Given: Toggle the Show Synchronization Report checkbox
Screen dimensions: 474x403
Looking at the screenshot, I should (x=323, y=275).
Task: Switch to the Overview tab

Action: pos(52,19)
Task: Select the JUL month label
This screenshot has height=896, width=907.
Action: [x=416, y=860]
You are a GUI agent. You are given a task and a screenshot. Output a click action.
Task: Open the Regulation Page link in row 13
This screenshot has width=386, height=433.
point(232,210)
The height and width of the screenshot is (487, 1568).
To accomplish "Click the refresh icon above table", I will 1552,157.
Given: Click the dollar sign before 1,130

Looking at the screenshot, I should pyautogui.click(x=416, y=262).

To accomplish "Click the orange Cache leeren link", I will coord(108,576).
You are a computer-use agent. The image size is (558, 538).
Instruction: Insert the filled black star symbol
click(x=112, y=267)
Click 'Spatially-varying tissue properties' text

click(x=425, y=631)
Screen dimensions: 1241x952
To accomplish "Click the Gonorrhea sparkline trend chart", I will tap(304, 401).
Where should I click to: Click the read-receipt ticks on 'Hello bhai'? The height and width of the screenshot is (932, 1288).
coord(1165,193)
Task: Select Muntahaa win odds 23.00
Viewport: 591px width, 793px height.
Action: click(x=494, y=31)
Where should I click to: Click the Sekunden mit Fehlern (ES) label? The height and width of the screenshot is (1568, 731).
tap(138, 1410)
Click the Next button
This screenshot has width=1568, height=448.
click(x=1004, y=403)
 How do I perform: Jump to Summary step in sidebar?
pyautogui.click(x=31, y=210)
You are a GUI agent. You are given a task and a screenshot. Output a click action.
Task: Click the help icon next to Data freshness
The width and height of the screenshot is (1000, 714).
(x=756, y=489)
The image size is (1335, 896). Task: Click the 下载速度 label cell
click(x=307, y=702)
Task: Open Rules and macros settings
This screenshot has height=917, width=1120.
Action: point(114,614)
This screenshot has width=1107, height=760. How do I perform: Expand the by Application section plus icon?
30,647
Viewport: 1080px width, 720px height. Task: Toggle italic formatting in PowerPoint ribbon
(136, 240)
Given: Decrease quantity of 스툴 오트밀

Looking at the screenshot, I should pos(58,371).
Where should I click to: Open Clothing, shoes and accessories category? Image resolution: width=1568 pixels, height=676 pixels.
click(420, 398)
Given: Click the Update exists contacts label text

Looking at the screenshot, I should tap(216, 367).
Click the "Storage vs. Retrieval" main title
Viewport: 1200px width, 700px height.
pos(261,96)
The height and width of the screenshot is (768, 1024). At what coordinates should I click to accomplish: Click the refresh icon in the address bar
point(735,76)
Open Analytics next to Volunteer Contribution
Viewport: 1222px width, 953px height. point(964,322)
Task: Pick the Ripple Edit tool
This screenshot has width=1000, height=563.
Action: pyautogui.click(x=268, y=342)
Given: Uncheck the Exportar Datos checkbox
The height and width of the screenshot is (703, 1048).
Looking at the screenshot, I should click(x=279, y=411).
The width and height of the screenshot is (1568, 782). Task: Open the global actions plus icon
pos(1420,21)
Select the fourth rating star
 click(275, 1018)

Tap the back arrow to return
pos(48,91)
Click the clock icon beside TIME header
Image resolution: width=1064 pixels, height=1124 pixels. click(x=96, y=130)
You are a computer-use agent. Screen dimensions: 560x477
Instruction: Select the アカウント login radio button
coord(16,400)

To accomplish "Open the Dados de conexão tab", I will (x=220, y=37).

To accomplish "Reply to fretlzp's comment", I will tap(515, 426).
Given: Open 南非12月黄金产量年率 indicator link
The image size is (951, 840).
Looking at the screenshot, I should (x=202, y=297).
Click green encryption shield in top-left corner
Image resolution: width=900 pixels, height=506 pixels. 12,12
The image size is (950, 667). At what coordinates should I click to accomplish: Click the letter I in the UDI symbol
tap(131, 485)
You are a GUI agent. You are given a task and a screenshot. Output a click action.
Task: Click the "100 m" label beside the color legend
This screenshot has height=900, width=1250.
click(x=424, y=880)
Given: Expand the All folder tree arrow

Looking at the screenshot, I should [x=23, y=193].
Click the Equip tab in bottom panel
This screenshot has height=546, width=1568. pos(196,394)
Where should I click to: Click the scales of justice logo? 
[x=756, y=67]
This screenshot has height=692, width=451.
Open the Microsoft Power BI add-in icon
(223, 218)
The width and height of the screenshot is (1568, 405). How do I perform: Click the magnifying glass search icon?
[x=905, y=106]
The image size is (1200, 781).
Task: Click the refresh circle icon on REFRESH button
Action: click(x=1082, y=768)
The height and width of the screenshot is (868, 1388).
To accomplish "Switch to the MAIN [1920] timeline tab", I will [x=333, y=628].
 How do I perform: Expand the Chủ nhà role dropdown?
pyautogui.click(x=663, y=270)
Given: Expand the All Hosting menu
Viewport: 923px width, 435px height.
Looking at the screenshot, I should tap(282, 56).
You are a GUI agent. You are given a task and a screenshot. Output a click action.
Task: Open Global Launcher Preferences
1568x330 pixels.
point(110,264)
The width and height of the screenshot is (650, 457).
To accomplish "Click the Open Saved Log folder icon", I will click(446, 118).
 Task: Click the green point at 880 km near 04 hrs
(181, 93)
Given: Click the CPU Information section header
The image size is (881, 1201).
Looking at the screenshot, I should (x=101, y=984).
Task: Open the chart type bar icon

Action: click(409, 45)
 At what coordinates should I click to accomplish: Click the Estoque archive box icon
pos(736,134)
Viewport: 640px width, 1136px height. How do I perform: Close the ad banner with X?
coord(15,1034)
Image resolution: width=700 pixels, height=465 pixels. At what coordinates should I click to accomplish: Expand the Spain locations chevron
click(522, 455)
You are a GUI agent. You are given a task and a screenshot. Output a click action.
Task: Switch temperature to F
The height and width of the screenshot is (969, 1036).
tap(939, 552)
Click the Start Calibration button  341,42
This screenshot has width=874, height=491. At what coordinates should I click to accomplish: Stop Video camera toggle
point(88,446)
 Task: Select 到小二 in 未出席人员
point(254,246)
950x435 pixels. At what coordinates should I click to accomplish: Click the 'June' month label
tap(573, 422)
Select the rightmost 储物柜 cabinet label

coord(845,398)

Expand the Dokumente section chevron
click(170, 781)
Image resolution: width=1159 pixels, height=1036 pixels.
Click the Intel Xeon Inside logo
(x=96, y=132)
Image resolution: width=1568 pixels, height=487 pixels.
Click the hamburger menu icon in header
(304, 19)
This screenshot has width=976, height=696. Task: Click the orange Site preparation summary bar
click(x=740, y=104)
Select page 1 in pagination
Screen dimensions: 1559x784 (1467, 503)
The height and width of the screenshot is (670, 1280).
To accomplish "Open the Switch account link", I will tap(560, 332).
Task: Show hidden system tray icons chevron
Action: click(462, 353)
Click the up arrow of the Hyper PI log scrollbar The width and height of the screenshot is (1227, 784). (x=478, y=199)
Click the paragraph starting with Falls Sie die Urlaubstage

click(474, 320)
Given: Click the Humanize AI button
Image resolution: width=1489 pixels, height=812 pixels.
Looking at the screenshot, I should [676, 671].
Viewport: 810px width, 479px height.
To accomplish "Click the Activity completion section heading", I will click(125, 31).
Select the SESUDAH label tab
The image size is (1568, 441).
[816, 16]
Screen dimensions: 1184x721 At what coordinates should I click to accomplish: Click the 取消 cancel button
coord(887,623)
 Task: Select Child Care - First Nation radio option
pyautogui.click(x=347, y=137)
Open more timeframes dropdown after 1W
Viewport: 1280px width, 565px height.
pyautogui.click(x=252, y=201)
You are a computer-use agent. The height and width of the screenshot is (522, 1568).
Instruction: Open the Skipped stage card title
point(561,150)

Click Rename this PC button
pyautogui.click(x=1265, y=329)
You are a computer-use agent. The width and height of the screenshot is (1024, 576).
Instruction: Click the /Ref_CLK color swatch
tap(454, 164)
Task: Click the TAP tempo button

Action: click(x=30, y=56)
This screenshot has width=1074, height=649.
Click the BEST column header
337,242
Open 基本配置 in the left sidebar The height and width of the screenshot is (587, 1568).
------------------------
**Exercise directions:**
Please report every line of the records above that contains the word "computer".

**Your solution:**
You are a computer-use agent. The image size is (558, 538).
You are a computer-use agent. Screen dimensions: 560x477
You are a computer-use agent. The height and width of the screenshot is (522, 1568).
You are a computer-use agent. The width and height of the screenshot is (1024, 576).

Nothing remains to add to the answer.